The company plans to use the funds to open offices in London, Singapore, Toronto and Montreal. Netomi also plans to expand its marketing outreach and increase spending on research and development to improve its artificial-intelligence capabilities, said Puneet Mehta, chief executive of the company.

Netomi has built an operating system that uses artificial intelligence in three ways, Mr. Mehta said: It can help answer common customer questions, gather information about customers’ problems before sending users to customer-service agents, or quickly identify situations when customers need assistance from a human agent.

“I’m not trying to replicate human-to-human conversation and just do it with artificial intelligence in a suboptimal way,” Mr. Mehta said. “We are saying what superpowers does AI bring to the table in this case? And how do we completely reinvent that conversation?”

New investors include WndrCo LLC, a technology and media investment firm co-founded by Hollywood mogul Jeffrey Katzenberg. Existing investors that participated in the round include Eldridge Industries LLC and Fin Venture Capital. Netomi has raised a total of $52 million.

Customer service has become increasingly critical to companies’ business, Mr. Katzenberg said. “Customer experience now has a seat in the boardroom,” he said. “You no longer can brush this off to a call center issue—it is reputational.”

Many chatbots tend to disappoint customers because they still struggle to understand the complexities of human language, said David Truog, vice president and principal analyst at Forrester. But conversational artificial intelligence is still in its infancy, Mr. Truog said.

Netomi customers include Zinus Inc., a home-goods company that uses Netomi’s chatbot to automate about 87 types of tasks, including answering customers’ questions about where their orders are, said Reuben Magbanua, director of customer care at the company.

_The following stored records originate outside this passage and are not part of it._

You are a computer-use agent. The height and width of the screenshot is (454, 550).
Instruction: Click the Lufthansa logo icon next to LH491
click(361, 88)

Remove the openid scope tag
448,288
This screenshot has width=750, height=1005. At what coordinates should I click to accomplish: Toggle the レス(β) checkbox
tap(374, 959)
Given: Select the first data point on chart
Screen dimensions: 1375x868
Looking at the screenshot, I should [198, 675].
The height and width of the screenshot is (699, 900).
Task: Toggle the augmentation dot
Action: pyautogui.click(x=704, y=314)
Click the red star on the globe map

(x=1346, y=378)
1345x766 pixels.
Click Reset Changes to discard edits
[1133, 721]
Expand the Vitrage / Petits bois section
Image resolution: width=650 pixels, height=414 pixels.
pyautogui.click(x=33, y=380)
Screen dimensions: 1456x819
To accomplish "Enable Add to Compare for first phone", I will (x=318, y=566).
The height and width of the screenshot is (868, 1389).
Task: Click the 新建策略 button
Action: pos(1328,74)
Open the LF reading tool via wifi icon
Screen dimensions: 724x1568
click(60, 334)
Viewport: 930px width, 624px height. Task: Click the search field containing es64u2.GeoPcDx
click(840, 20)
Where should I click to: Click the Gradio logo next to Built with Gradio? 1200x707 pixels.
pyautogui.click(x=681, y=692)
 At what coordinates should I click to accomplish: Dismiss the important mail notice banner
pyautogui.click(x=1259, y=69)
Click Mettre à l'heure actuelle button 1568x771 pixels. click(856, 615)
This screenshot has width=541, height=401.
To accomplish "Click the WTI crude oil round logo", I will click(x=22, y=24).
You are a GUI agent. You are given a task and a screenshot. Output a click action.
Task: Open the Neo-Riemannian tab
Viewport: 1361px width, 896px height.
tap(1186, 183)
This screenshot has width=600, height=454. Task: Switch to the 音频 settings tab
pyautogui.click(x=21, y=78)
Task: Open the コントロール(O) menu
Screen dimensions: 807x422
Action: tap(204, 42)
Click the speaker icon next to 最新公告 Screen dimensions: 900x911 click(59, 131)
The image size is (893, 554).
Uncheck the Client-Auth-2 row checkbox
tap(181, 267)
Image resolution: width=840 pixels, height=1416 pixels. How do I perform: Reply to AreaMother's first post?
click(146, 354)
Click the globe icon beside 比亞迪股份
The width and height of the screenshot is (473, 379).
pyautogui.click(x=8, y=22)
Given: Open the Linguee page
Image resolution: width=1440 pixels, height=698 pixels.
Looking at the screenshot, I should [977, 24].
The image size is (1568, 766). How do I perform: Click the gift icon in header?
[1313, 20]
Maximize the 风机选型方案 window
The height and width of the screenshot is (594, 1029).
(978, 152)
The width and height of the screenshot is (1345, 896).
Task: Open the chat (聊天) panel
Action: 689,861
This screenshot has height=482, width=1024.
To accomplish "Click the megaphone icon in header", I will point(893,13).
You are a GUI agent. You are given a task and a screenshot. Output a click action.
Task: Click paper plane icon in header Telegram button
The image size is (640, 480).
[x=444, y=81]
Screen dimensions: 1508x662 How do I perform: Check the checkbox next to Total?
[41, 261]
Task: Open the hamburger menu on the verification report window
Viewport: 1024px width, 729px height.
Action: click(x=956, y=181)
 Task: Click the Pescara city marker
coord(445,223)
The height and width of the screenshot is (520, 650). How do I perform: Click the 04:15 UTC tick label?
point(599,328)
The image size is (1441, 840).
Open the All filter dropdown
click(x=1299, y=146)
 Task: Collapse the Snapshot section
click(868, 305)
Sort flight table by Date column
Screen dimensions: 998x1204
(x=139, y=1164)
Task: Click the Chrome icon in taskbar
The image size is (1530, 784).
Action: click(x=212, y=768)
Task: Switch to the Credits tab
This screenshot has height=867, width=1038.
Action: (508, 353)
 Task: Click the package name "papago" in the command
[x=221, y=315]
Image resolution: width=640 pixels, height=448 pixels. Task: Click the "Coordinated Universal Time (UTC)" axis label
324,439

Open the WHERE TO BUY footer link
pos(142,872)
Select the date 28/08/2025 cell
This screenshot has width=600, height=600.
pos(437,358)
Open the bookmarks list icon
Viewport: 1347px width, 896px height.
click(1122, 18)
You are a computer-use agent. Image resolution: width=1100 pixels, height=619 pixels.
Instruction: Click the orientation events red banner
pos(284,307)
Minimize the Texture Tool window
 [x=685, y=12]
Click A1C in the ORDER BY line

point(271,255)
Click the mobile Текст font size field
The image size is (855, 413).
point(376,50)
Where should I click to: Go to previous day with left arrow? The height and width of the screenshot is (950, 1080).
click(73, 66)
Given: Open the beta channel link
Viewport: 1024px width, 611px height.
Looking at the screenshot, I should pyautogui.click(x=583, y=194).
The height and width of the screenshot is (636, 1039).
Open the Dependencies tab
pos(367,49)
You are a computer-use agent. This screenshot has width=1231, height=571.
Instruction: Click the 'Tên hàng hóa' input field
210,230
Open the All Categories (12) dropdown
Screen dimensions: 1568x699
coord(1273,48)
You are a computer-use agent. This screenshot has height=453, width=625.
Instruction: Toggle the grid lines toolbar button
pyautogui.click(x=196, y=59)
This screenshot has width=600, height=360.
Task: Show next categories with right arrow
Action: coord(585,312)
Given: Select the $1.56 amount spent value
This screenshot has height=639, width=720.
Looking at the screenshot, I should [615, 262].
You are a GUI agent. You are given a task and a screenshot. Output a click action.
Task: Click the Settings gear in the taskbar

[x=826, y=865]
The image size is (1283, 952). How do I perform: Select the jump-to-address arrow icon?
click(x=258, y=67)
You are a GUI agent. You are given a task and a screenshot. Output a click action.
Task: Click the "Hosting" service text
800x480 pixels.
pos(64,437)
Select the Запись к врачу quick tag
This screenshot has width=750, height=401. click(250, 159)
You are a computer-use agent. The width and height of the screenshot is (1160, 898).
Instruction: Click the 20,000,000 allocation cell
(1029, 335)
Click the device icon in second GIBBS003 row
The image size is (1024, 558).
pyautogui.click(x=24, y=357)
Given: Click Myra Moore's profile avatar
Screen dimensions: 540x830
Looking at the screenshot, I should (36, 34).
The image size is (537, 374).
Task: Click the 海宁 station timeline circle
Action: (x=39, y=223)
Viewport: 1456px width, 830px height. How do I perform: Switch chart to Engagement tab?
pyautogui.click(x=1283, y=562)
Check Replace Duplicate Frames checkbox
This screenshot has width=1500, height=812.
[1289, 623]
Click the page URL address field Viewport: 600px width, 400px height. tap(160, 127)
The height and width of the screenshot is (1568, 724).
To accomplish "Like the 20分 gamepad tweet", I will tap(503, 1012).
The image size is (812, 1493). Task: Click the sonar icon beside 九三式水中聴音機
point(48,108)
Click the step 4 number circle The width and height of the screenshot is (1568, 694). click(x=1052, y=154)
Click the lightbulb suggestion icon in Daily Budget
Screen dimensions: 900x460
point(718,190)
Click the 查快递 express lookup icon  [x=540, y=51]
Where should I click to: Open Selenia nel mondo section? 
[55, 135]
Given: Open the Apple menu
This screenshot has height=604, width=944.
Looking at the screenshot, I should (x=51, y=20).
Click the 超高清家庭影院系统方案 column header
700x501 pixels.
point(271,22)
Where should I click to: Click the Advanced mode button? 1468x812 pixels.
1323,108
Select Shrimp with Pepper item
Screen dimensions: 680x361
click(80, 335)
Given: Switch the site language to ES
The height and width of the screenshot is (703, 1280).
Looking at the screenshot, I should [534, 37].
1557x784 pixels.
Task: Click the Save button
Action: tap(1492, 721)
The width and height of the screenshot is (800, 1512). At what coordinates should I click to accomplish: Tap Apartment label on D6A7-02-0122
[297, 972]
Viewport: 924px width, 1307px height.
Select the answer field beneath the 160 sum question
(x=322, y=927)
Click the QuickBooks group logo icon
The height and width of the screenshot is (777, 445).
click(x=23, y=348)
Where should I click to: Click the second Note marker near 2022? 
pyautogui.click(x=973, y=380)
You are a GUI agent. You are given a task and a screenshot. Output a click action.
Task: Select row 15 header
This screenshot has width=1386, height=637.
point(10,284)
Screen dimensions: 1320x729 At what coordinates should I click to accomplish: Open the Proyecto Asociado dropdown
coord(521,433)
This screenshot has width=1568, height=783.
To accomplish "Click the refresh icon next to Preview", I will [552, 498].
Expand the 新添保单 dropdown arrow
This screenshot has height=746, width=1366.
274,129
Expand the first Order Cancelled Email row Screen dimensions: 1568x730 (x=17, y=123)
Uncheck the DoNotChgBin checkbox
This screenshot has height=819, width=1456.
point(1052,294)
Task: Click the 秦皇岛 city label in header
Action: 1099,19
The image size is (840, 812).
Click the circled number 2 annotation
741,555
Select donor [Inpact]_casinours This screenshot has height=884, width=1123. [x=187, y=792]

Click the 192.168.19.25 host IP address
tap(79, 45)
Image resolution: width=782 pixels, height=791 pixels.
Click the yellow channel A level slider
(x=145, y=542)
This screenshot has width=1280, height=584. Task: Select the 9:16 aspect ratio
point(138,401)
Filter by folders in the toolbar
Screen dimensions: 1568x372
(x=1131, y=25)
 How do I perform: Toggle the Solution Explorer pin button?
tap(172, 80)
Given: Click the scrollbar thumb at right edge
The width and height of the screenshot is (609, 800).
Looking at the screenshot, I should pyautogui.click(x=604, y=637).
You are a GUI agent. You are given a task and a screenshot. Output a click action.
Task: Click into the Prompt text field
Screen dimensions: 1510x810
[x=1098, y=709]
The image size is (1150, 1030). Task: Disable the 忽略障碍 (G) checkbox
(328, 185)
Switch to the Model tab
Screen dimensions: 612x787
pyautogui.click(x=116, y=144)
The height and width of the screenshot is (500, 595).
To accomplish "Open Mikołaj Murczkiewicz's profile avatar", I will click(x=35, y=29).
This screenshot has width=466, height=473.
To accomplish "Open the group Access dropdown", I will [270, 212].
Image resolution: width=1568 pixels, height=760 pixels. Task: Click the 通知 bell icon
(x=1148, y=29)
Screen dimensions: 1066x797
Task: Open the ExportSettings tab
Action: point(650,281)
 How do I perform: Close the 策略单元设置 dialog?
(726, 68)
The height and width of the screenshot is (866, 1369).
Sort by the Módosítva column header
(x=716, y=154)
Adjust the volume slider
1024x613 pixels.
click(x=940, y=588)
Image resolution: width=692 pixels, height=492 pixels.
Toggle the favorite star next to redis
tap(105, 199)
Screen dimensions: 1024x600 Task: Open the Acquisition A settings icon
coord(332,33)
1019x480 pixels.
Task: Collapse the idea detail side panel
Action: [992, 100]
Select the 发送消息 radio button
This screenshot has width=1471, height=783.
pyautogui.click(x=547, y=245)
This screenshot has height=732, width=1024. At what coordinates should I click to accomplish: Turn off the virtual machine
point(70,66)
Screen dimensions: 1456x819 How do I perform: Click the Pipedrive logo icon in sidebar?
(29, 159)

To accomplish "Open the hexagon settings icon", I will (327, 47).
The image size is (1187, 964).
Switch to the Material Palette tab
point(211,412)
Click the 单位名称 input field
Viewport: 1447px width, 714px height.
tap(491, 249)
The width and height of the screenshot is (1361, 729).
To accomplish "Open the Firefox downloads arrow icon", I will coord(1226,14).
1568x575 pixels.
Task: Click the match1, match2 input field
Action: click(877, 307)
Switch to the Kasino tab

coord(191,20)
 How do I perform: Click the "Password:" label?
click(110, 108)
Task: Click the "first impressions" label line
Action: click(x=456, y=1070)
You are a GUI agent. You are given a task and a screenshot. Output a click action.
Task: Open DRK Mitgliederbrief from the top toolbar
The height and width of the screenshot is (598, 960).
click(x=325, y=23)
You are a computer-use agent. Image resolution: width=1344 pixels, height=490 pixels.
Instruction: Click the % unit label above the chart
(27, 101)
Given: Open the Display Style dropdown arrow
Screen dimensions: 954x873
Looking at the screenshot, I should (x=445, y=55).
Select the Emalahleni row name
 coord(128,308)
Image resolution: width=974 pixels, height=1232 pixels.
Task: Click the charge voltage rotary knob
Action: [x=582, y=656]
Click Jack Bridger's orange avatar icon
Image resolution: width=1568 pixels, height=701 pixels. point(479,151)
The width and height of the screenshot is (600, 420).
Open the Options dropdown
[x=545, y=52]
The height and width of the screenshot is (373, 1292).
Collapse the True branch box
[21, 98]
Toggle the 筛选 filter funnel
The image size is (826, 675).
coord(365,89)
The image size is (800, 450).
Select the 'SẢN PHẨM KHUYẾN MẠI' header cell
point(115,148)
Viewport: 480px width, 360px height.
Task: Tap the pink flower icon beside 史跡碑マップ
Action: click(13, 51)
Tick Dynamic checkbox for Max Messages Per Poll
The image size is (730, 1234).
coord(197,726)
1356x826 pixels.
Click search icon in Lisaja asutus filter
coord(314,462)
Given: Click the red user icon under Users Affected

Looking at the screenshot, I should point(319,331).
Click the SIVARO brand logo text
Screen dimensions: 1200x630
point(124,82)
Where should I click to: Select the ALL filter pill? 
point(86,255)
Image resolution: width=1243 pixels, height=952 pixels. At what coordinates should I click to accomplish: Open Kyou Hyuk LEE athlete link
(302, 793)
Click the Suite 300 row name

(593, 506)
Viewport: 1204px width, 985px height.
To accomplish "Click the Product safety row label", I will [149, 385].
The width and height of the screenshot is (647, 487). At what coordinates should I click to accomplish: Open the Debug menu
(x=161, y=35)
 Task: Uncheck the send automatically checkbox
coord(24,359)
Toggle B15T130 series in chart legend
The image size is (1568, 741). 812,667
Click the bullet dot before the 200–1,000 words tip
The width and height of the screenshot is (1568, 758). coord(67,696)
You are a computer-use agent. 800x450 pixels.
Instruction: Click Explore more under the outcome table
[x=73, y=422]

Zinus customers that have engaged with Zuri, the company’s chatbot, say that they wish it was smarter and had a more human-like tone, Mr. Magbanua added.

Mr. Mehta said Netomi’s automated customer-service agents aren’t designed to recreate human beings, drawing a comparison with the capabilities of autonomous cars.

“Self-driving cars do not analyze and handle driving situations exactly like human drivers,” Mr. Mehta said in an email. “Human drivers are having to work with vision and hearing, while a self-driving car could have several cameras facing all directions, distance sensors, data on road conditions and so much more.”